The worst part of inventory is going through cheese jail (“where the bad cheese goes”) going through all the icky, bad-moldy, sticky, stinky-in-a-bad-way, unsellable cheese trash. Some just needs to get tossed, some is still awaiting pick-up from distributors that “forget” to bring return slips, especially in the days preceding a June 30 inventory. No one wants to count the nasty at the end of the fiscal year.

Still, there’s something incredibly satisfying about spending some quality time with the wheels, blocks, tubs, cans, and cut pieces of my cheesy companions.

Hey there little single Manchego, did you fall behind the case stack of your friends? Oh Cabot Clothbound, did someone wrap you up too loose? Graaskaas, what are you doing here? You weren’t scheduled to arrive until the 3rd. Brie, what are you doing so close to the cooler fans? Oh, I put you there while I was counting the 40# Jacks, didn’t I? Sorry. Did you feel a draft?

It kind of goes like that for 3 hours or so. I think we all feel a little closer afterwards.

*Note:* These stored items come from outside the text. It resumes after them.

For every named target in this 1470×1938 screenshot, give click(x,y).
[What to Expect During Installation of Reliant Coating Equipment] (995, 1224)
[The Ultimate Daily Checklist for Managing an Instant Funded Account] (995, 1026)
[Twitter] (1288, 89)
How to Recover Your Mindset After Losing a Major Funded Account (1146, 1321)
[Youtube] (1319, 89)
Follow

One response to “Inventory intimacy

  1. Ah, yes! Such a familiar story. Thankfully being so far away from any of my distributors, I don’t have a cheese jail. At most I just have to take pics (which at times makes me feel naughty… maybe I should start a dirty cheese pr0n site: goodcheesegonebad.com), email them off, get my credit, and close my eyes as I bury the poor buggers in the bin.

    I always talk to my cheese, too. It’s probably like singing to your plants… keeps em happy. Probably makes them taste a little better, too…

    Seriously… given that if we care enough to talk and sing to our cheese it probably means we’re listening to them in the first place and caring for them more than others may. Interesting survey to be had perhaps.